Nothing else in the car gave Lucy more information. She next went to the Mustang.
“What can I do?” Kyle asked.
“Look for anything that seems out of place—something that doesn’t belong in a barn or garage.”
In the Mustang’s glove box was the registration. Grace Delarosa, at the lodge. Behind it was an older registration. Grace Anderson, Orlando, Florida. She was about to put it back when she saw there were three other papers.
Grace Ann Summers, Chantilly, Virginia. Grace Brooke Jackson, Monterey, California. The last, Grace Marie Holbrook, with a Phoenix, Arizona, address. That registration had expired nine years ago.
Phoenix. Vanessa was from Phoenix.
Heart racing, Lucy wrote down all the names, addresses, and dates and put them back in the glove compartment. She looked the car, but couldn’t get into the trunk, which needed a key because the classic model didn’t have a trunk release.
“Kyle,” she called.
“It’s hard to look for something you don’t know what you’re looking for,” he said.

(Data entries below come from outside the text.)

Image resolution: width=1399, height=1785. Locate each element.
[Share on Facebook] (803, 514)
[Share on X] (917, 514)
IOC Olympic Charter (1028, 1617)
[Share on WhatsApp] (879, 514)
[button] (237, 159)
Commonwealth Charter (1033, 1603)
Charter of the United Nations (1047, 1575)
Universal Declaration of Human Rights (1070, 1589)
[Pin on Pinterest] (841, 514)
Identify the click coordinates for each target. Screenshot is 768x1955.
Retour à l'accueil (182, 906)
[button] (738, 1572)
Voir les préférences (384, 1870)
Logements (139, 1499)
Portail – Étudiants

“I know. I found what I need.”
“What?”
“Let’s steer clear of Grace for a while.”
“You don’t think—”
“I’m thinking nothing right now except I need more information, and I’d rather not talk to her first.” She also needed to call the sheriff again and give him Grace’s aliases and tell him that she’d lived in the same town as the deceased. Phoenix was a big place, but it was too much of a coincidence.